The second nun was much older, possibly in her seventies, and had a skin rash over her lower back, buttocks, and legs. It wasn’t clear what was causing it, but it didn’t appear to be serious. Peter suggested she try to bathe every day with gentle soap, then gave her a big tube of cortisone cream.

Next came Ani Dawa, a pretty but tough-looking young woman in her twenties. She’d had a hacking cough for three months. Peter did his best to listen through her three or four layers of clothing but finally had to ask, through Devi, if she would mind paring down a bit. Ani Dawa laughed and unwrapped herself, leaving in place just the T-shirt that served as her bottom layer.

When he lifted the shirt in back he noticed the scars. They were eight to ten inches long, slightly curved, red, and shiny. There were about a dozen of them, from mid-shoulder blade to her sacrum. He met Devi’s eyes briefly, then continued with the exam, listening to Ani Dawa’s lungs and then, from the front, to her heart. There was a little bit of a wheeze, but otherwise her lungs sounded clear, and her heart was strong.

“Is this the first time she’s had the cough?” he asked.
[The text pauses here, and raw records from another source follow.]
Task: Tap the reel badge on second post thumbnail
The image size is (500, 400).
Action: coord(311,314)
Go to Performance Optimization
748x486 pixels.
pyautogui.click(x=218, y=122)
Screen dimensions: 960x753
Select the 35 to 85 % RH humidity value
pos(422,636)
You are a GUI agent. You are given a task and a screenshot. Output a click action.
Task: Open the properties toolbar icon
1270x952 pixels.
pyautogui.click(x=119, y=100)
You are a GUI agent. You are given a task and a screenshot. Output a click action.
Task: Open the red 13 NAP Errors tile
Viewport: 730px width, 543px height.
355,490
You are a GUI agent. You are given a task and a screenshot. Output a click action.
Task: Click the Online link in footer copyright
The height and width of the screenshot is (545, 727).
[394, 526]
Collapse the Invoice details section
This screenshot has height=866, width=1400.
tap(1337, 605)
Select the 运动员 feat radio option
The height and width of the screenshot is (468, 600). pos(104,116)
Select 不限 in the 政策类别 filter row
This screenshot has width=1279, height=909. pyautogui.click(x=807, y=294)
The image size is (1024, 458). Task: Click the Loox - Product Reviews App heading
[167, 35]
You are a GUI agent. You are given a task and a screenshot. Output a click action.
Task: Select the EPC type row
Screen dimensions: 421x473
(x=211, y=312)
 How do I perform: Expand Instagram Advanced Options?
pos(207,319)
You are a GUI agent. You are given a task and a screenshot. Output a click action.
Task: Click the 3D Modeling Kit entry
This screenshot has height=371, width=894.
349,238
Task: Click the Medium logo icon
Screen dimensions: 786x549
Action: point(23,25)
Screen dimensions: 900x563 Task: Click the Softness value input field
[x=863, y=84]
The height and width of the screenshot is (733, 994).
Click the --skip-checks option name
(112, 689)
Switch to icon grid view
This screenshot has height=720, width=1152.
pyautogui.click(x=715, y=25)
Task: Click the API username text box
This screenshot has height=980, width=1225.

Devi spoke to her and said, “No, she says she gets it every winter. This year has been worse than before. Sometimes it keeps her up half the night.”

“Any phlegm or blood?”

“Sometimes phlegm.”

“What color?”

“She says clear or white.”

“Is she weak?”

“She says not so much. Sometimes she gets tired just from all the coughing.”

Peter asked Alex how much of the Tibetan conversation she was able to understand.

“Half, maybe,” she said.

Peter told Devi he wanted Ani Dawa to have a TB test, but he
was pretty sure that wasn’t the problem. They got out the kit and pricked her forearm, then told her what to look for so they’d know what to do when they came back.